At face value, this fall is concerning. But when one looks at the index scoring’s technical position, it becomes clear that SA is not doing as badly as the “headline” ranking suggests.
Closer inspection reveals that SA’s scoring had a one-point year-on-year drop in 2020, and after that it remained unchanged. The score was 57.8 in 2021, the same as in 2020, but down 1.4 points from 2019. Ye, other countries have improved notably since 2019 as SA stagnated, resulting in the relative deterioration in SA’s ranking to 70.
The Global Food Security Index comprises four subindices, namely food affordability; food availability; food quality and safety; and natural resources and resilience. The affordability and availability have a higher weighting of a combined two-thirds. The affordability subindex includes a change in average food costs and proportion of a population in poverty. The availability subindex includes the sufficiency of supply, agricultural infrastructure, and political and social barriers to food.
In 2021, SA experienced a mild deterioration in the food affordability and availability subindices by 0.7 and 0.1 points, respectively. The rest of the other subindices improved marginally.
In the case of affordability, the major challenge was an overall increase in food prices. This is not far off from what even local researchers have observed in various surveys. The fifth wave of the National Income Dynamics Study — Coronavirus Rapid Mobile Survey highlighted that some households had run out of money to buy food since the pandemic started, thus observing a rise in food insecurity.
Supported prices
SA’s overall food price inflation has been elevated this year, averaging 6.5% y/y in the first eight months of 2021, from 4.8% in 2020. But this challenge speaks to the rising cost of food in an environment in which more people are out of work due to the Covid-19 pandemic.
The rise in food prices is a global phenomenon and not unique to SA. The dryness in South America that negatively affected crops in the 2020-2021 production season, combined with growing demand for oilseeds and grains in China, and higher shipping costs, are some of the factors that have underpinned global food price inflation This, in turn, supported prices in SA.
In terms of availability, the deterioration of this subindex is inconsistent with the reality in SA. The 2020-2021 production season was the second-largest yet in terms of grains and oilseeds. In horticulture, the citrus industry had a record harvest, while other fruits and vegetables experienced a general improvement in output. In such an environment of abundant output, one would not expect a decline in the “availability” subindex. There is also no major change in agricultural infrastructure and political and social barriers to food over the past nine months compared with 2020. The only notable glitch in supply chains was during the KwaZulu-Natal and Gauteng unrest and even then it was short-lived.

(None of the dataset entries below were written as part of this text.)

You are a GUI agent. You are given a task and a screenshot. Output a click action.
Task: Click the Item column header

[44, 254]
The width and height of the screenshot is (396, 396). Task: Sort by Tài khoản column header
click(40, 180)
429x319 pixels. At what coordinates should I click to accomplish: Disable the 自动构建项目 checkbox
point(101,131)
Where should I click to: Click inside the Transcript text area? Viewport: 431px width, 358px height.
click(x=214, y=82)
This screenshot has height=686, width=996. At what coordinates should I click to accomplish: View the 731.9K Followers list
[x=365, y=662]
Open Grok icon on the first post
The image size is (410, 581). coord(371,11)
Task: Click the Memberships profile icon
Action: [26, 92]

A major issue to keep in mind when observing global agricultural indices such as Global Food Security Index is that subjectivity can never be fully eliminated from the authors’ judgment, resource constraints can hinder objective data collection on the ground in each country, and they sometimes rely on blueprint models that might not be site specific. Sources of bias can stem from the data’s inconsistency in quality, frequency and reliability across all countries. The weightings and rankings are also tricky because they have to be tailored to suit different socioeconomic contexts.
The key message is that SA should continue to improve agricultural efficiency, which will contribute to job creation and ultimately improve food security.
• Sihlobo is chief economist at the Agricultural Business Chamber of SA and senior fellow at Stellenbosch University’s department of agricultural economics.